Required work -
Write out nothing except the lines running from the one containing "- $43.00 (41, 1199)" to the last line of the data, exactly as they stand.

══ Supplied data

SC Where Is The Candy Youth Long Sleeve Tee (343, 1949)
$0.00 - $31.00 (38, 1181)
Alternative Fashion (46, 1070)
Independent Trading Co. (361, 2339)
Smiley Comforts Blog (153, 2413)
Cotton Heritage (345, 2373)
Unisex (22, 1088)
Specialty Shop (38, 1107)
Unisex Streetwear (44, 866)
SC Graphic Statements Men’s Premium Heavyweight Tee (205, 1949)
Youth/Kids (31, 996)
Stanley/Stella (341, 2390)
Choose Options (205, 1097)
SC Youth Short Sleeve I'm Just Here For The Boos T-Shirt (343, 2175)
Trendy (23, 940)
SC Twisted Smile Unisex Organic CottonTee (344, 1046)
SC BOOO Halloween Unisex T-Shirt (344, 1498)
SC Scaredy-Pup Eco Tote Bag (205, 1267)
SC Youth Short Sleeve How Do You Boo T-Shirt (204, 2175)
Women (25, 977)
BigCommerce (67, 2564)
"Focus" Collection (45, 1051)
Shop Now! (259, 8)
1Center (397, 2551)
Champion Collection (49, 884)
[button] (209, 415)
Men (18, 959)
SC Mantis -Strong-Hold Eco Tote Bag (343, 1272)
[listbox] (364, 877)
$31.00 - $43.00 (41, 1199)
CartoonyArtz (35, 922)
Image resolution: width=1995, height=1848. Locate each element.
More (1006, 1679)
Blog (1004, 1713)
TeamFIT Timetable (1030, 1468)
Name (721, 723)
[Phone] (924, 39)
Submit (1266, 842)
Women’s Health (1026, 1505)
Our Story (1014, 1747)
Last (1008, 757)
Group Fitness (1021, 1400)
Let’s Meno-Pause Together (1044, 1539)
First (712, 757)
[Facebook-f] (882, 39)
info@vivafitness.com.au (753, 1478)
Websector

════

Response -
$31.00 - $43.00 (41, 1199)
CartoonyArtz (35, 922)
Image resolution: width=1995, height=1848. Locate each element.
More (1006, 1679)
Blog (1004, 1713)
TeamFIT Timetable (1030, 1468)
Name (721, 723)
[Phone] (924, 39)
Submit (1266, 842)
Women’s Health (1026, 1505)
Our Story (1014, 1747)
Last (1008, 757)
Group Fitness (1021, 1400)
Let’s Meno-Pause Together (1044, 1539)
First (712, 757)
[Facebook-f] (882, 39)
info@vivafitness.com.au (753, 1478)
Websector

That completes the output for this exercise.